Job 24 — When Justice Misses Its Appointment
Yesterday we heard Job’s vow to find God in the dark (ch. 23). Today he steps out of the courtroom into the street. He asks a question that wounds history: “Why does the Almighty not set times for judgment? Why must those who know him look in vain for such days?” (New International Version, Job 24:1). The Hebrew hints that these “times” are supposed to be “stored up” (tzafan)—kept like treasure. Job’s ache is not only that evil happens, but that God’s calendar seems locked.
Then Job walks us through the evidence. Boundary stones are shifted—an ancient crime we now know from Mesopotamian kudurru-steles that carried curses for moving them; Torah agrees (Deuteronomy 19:14; 27:17). The donkey of the fatherless is seized; the widow’s ox taken as collateral—blows that in a clan-land economy meant starvation (cf. Deuteronomy 24:6, 10–13). The poor glean on mountain-scraps, “like wild donkeys” foraging (Job 24:5): not noble freedom, but forced ferality. And the most haunting image: they press oil “between the walls” and tread the winepress, yet thirst (Job 24:10–11). Archaeology has uncovered such presses—beam and screw between heavy stone walls at sites like Ekron—industrial beauty masking the misery of day laborers who make luxury they do not taste.
Then comes Job’s hardest sentence: the dying groan in the city, “yet God charges no one with wrongdoing” (New International Version, Job 24:12). The phrase “charges” renders yasim tiflah—literally, “he does not set the wrong.” Job dares to say it feels unreckoned. Astonishingly, Paul will take that scandal and show its place in the gospel: God “left the sins committed beforehand unpunished” to demonstrate his justice “at the present time” in Christ (Romans 3:25–26). Job names the wound of divine patience; the cross is where God bears that wound himself.
Job names the perpetrators “rebels against the light” (New International Version, Job 24:13). This is not merely nocturnal crime; it is creation reversed. Light in Genesis is God’s first gift of ordered goodness; to rebel against it is to attempt un-creation. John will say, “Light has come… but people loved darkness” (John 3:19). Note the irony: murderers rise at dawn—the hour when ancient courts sat at the city gate—turning justice’s hour into prey-time. The adulterer says, “No eye will see me,” and covers his face; Gregory the Great warned that religion itself can become a mask for night-deeds. Ephesians 5 tells the church not only to avoid such works but to expose them—bring them into the light where Christ shines.

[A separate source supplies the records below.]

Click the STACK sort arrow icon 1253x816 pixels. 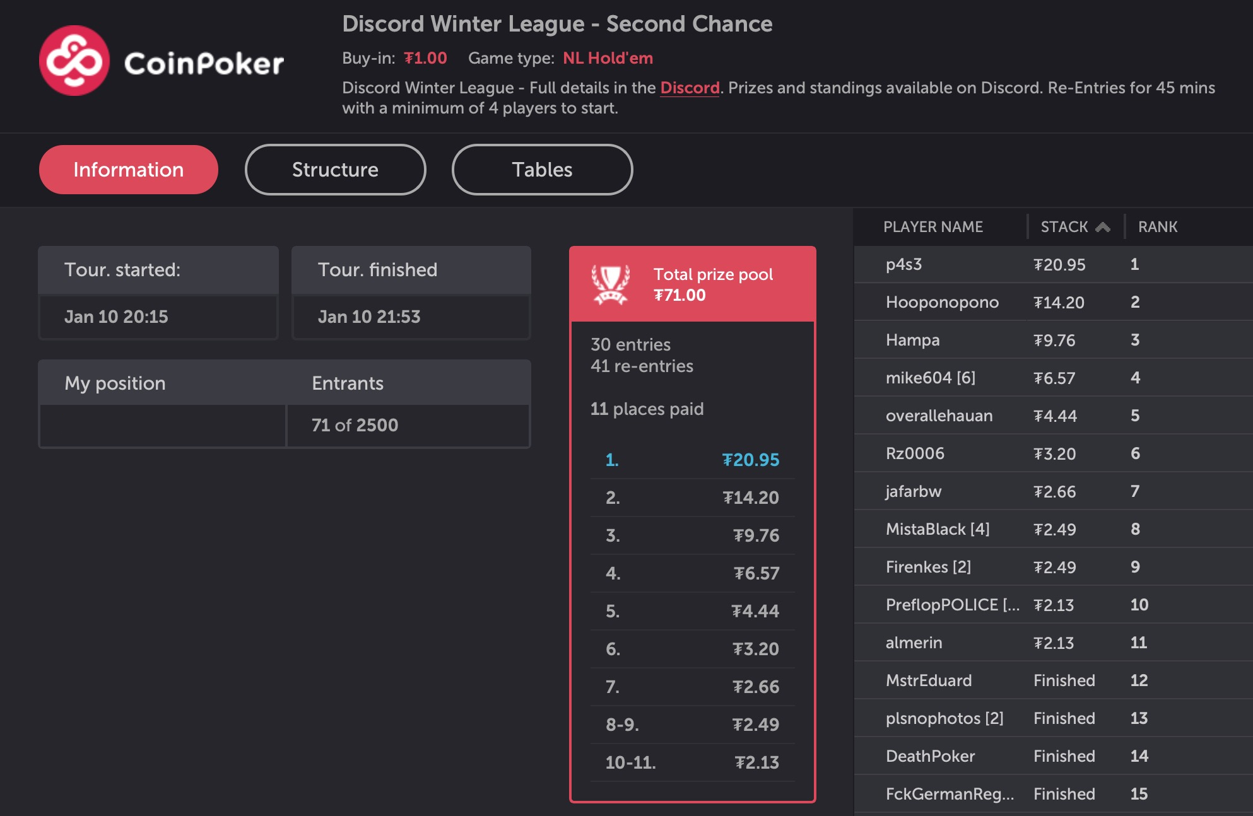1103,227
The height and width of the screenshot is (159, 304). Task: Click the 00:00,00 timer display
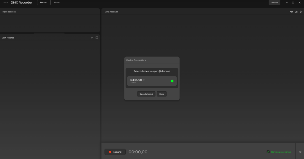(138, 152)
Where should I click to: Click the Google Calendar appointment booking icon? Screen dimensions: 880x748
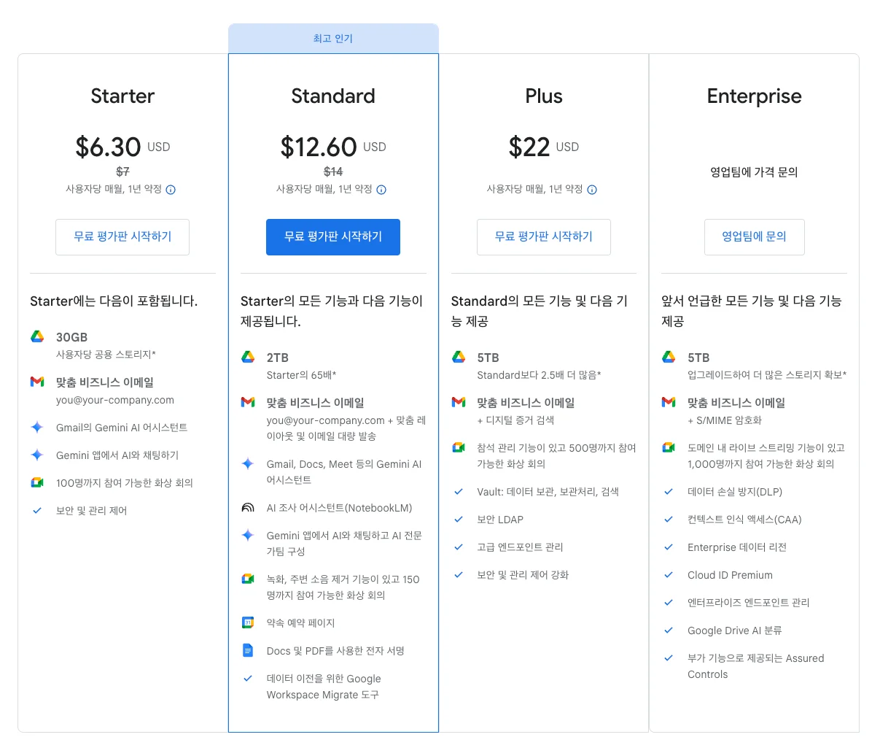(248, 622)
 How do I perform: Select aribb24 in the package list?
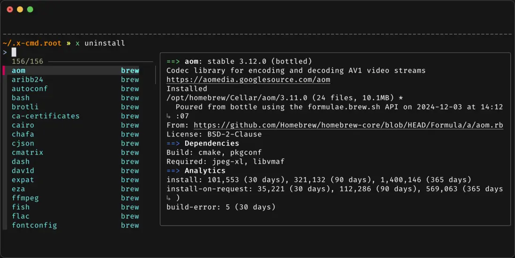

Verses 18–24 are famously knotted. Some hear Job quoting his friends’ tidy doctrine of swift retribution only to reject it with his closing challenge (24:25). Either way, Job refuses the comforting lie that judgment is predictable on our clocks. The wicked do flourish “for a little,” then fall—but not on a schedule we control.
Practice for the church: - Become guardians of “boundary stones”—in property, wages, and policy. James 5:4 says withheld pay cries to the Lord; learn to hear those cries. - Keep “times” of justice even when God’s time feels delayed: set rhythms of mercy, advocacy, and shared table. At the Supper we proclaim his death “until he comes” (1 Corinthians 11:26). Let those who crush the grapes drink the wine with us. Remember the Crucified who said, “I thirst.”
Suggested cross-references: Psalm 73; Ecclesiastes 8:11; Habakkuk 1:2–4; Luke 18:1–8; John 3:19–21; Ephesians 5:8–14; Romans 3:21–26; James 5:1–6.
Word/phrase note: “Stored-up times” (tzafun, Job 24:1) evokes treasure kept in a chest; Job longs for a posted court date. “Rebels against the light” (mar’dei-or) is a rare moral metaphor: sin as resistance to creation’s first gift.
Hymn suggestion: “Let Justice Flow Like Streams” (Ruth Duck).
Prayer Patient and holy God, your light exposes and heals. We confess our complicity in moved boundaries and thirsty labor. Teach us to keep your times by doing justice, loving mercy, and walking humbly. Hear the groans of the city, and hasten the day when righteousness and peace kiss. Until then, seat us at your table with the poor, and make our lives a lamp. Through Jesus, Light of the world. Amen.